U.S. Textile Mills See Problems

ByABC News
November 29, 2001, 10:49 AM

Nov. 30 -- John Cavanagh, a 31-year veteran of the U.S. textile industry, might start doing something he never thought he'd do sell foreign textiles.

Cavanagh, 55, will lose his job as head of sales and marketing for CMI Industries at the end of the month. CMI, a Columbia, S.C.-based textile producer, declared Chapter 11 bankruptcy earlier this week.

Now one of the jobs the staunch supporter of the U.S. textile industry is considering is selling textiles for mills based in Pakistan and India. While that option is not his first choice, he admits that he's probably better off than the tens of thousands of textile workers who have lost their jobs in the past year.

"What's really devastating is for entry and middle-level positions," says Cavanagh. "There is no replacement for those jobs. There's nowhere for them to go."

Indeed, the textile industry has been hurting for the past few years from intense foreign competition, but the current economic downturn is making the situation even worse for U.S. textile makers and workers.

For the year ending October, around 63,200 U.S. textile workers have lost their jobs and around 100 textile mills have closed, says David Link, chief economist for the American Textile Manufacturers Institute, an industry trade group based in Washington, D.C., commonly known as the ATMI.

Textile Communities in Trouble

Though the 457,000 workers currently employed in the textile industry might seem like a drop in the bucket of the total 17 million U.S. manufacturing jobs in October, the layoffs have been devastating in states and communities that have high numbers of people employed in the industry.

North Carolina, which employed the largest number of textile workers in 2000, saw its unemployment rate rise to 5.5 percent in October dramatically higher from the state's 3.9 percent in October of last year.

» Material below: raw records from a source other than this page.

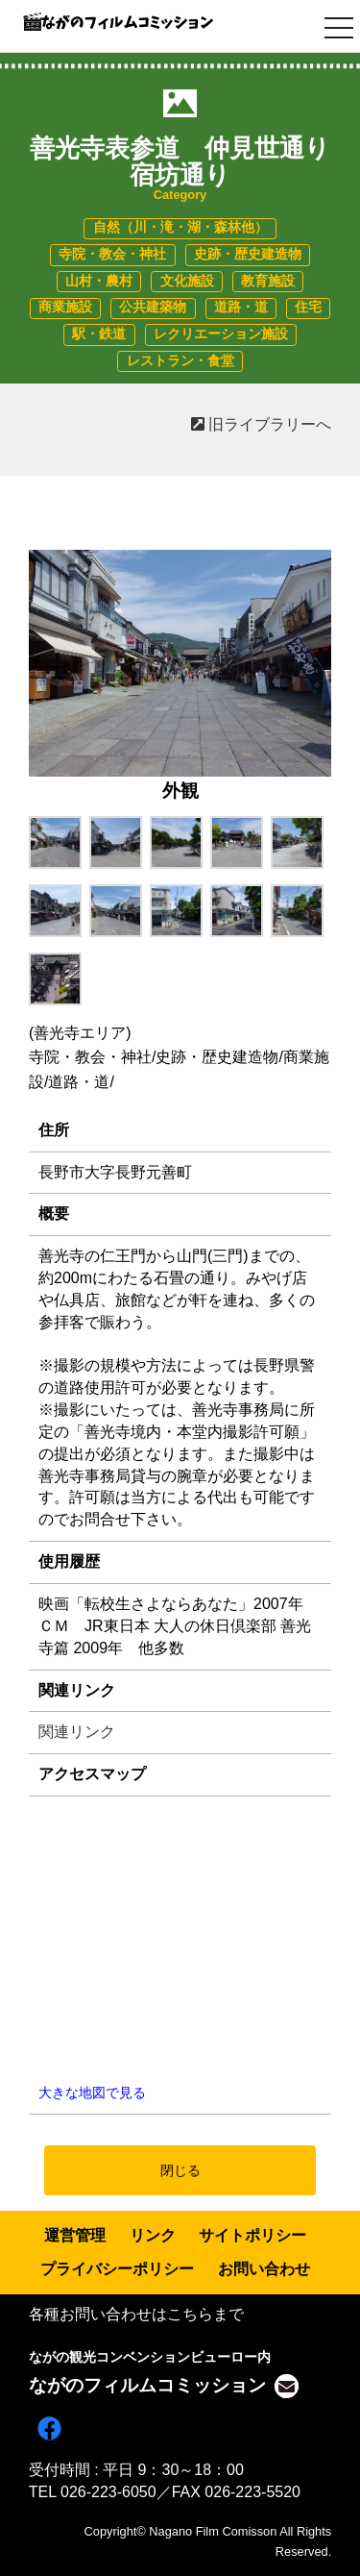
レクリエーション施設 (221, 334)
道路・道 (241, 307)
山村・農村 (98, 281)
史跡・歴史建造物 (247, 254)
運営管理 (75, 2235)
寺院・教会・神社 (112, 254)
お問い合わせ (264, 2269)
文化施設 (187, 281)
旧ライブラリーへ (261, 424)
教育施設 (268, 281)
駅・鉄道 (99, 334)
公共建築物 (152, 307)
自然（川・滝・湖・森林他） (180, 227)
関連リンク (76, 1731)
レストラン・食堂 (180, 361)
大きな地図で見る (92, 2093)
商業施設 (65, 307)
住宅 (308, 307)
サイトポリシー (252, 2235)
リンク (153, 2235)
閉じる (180, 2170)
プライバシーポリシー (117, 2269)
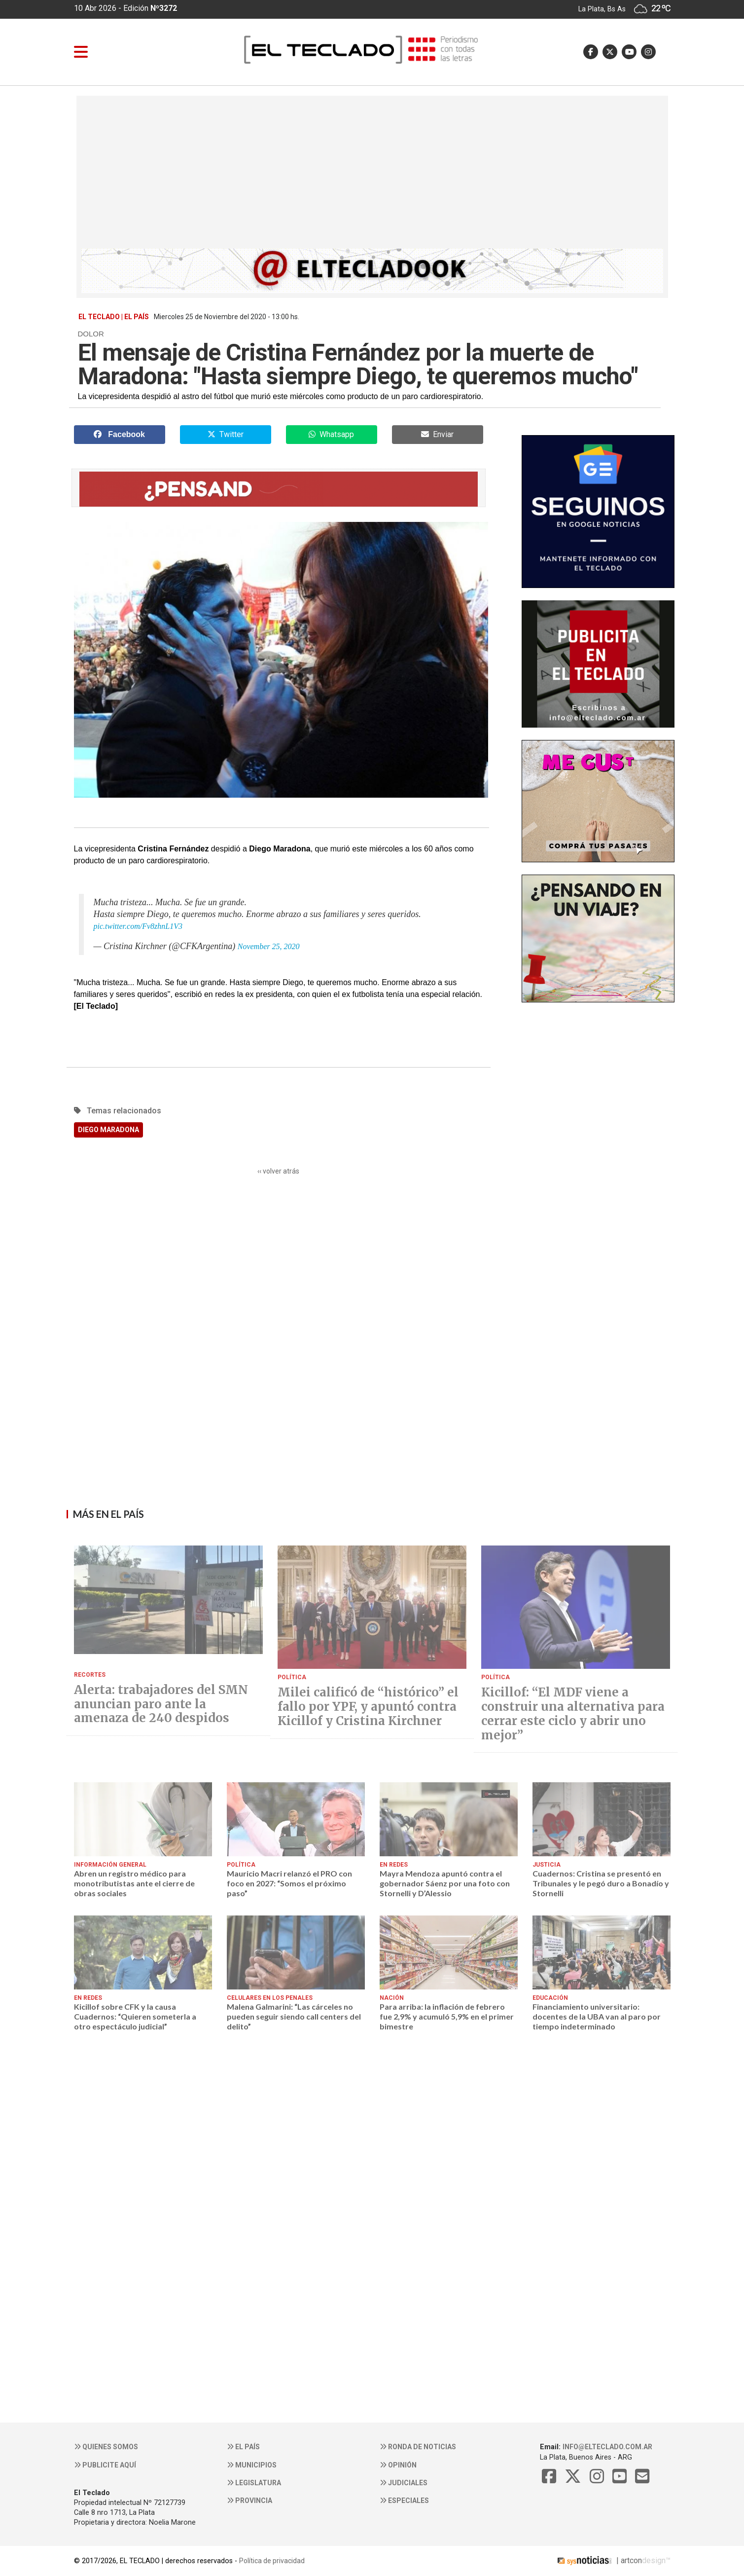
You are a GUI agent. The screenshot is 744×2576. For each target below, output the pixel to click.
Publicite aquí (105, 2465)
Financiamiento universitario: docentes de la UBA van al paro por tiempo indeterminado (596, 2016)
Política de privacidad (272, 2561)
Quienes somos (106, 2447)
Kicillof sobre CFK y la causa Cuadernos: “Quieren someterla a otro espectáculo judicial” (135, 2016)
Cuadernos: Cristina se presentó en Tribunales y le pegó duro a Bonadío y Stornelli (600, 1883)
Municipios (252, 2465)
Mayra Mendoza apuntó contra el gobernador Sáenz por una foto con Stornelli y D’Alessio (445, 1883)
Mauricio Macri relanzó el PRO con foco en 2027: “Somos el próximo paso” (289, 1883)
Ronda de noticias (418, 2447)
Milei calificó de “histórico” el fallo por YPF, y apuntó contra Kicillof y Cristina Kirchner (368, 1707)
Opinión (398, 2465)
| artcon (598, 2560)
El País (243, 2447)
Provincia (249, 2500)
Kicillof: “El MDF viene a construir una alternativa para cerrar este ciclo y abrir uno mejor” (573, 1714)
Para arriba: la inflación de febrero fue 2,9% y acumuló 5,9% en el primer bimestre (447, 2016)
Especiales (404, 2500)
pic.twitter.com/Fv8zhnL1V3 (138, 926)
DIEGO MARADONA (108, 1130)
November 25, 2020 (269, 946)
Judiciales (403, 2483)
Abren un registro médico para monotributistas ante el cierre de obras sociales (134, 1883)
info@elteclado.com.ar (607, 2447)
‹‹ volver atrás (278, 1171)
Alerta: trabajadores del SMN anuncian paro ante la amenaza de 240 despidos (161, 1704)
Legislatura (254, 2483)
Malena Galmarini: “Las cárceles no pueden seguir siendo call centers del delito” (294, 2016)
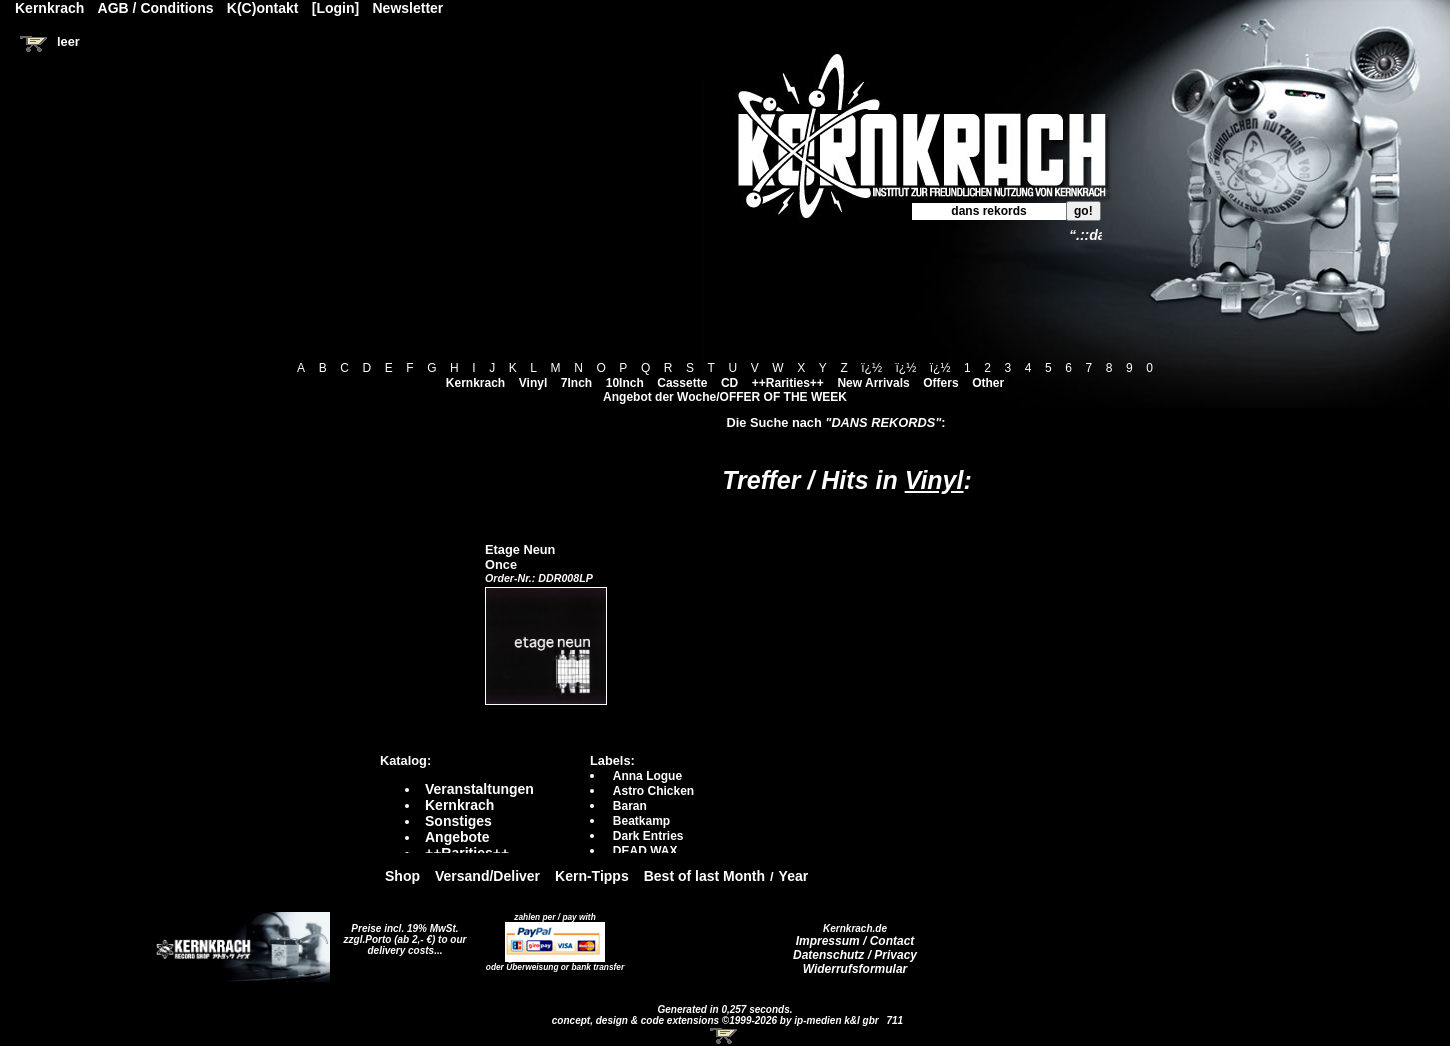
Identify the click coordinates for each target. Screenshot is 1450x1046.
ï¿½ (871, 368)
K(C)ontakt (263, 8)
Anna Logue (647, 776)
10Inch (625, 383)
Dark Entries (648, 836)
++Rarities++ (788, 383)
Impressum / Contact (855, 941)
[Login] (335, 8)
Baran (630, 806)
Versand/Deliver (487, 876)
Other (988, 383)
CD (729, 383)
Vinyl (533, 383)
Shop (402, 876)
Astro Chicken (653, 791)
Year (794, 876)
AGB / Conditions (156, 8)
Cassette (682, 383)
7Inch (576, 383)
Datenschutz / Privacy (855, 955)
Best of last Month (704, 876)
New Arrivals (873, 383)
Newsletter (408, 8)
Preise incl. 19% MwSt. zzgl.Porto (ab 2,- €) (401, 934)
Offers (940, 383)
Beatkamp (641, 821)
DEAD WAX (645, 851)
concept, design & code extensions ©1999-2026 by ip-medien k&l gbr (717, 1020)
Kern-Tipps (592, 876)
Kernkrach (475, 383)
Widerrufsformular (855, 969)
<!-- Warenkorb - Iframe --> (725, 1036)
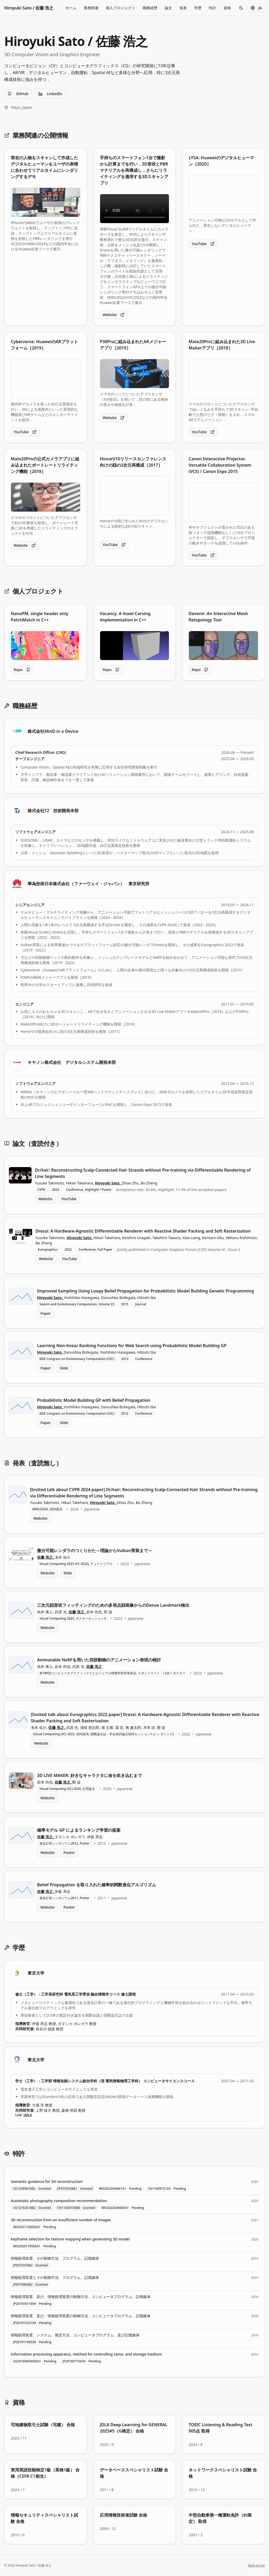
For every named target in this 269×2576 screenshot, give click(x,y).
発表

Amid a slumping demand for apparel, many companies have been forced to lay off workers or declare Chapter 11 bankruptcy protection in order to deal with the difficult environment. Burlington Industries, once the largest textile maker in the world, filed for Chapter 11 earlier this month, while Lawrence, Mass.-based Malden Mills followed suit yesterday. Burlington, a Greensboro, N.C.-based company that has undergone a series of restructuring efforts in the past few years, has not said whether or not it will cut its work force.